WHAT IS EXPECTED:
In the entries below, locate the line with "Given: Click the PreCheck value field", then give again that line and all lines after it, exactly, with pictures omitted.

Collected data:

########

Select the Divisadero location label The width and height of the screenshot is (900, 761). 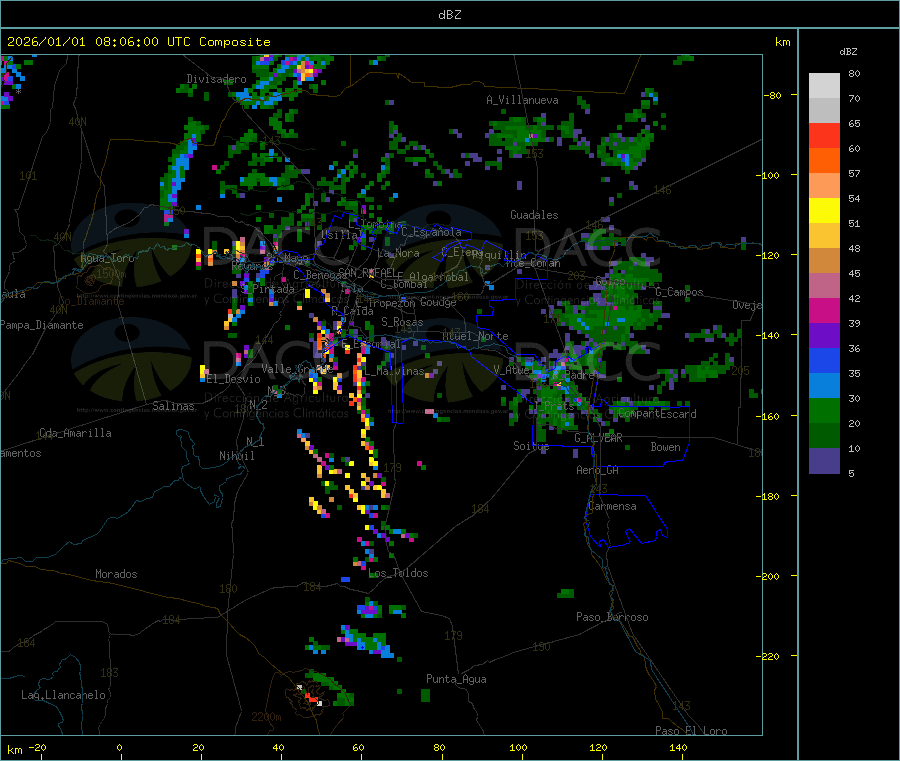(x=216, y=79)
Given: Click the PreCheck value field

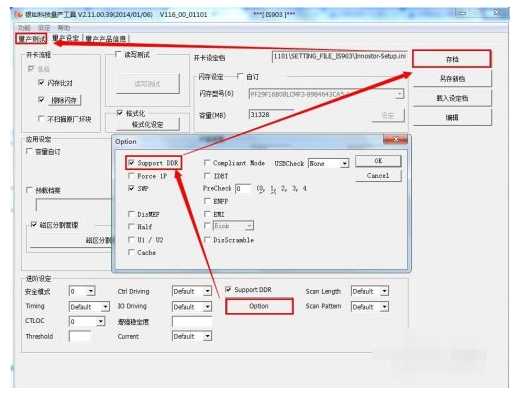Looking at the screenshot, I should coord(243,189).
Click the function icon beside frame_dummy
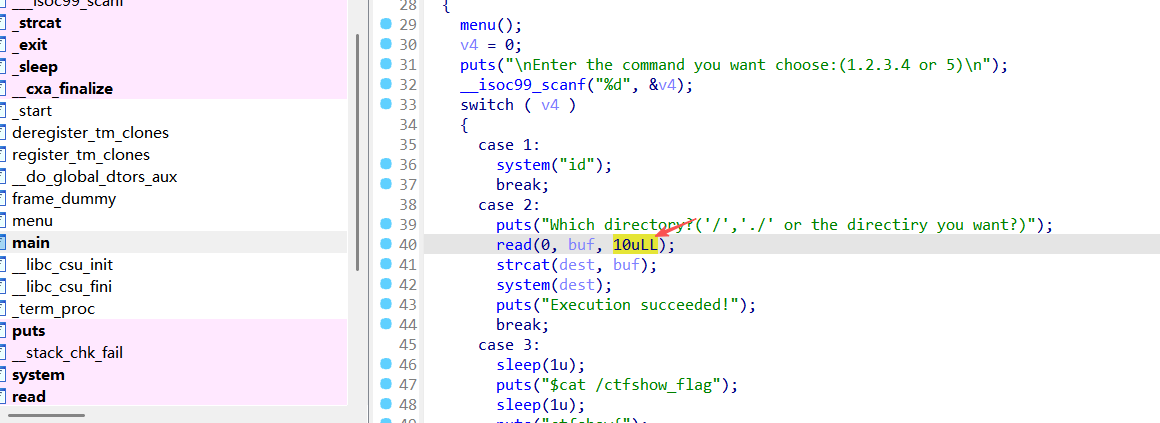 (x=3, y=199)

########

REPLY:
Given: Click the PreCheck value field

Looking at the screenshot, I should coord(243,189).
Click the function icon beside frame_dummy
 (x=3, y=199)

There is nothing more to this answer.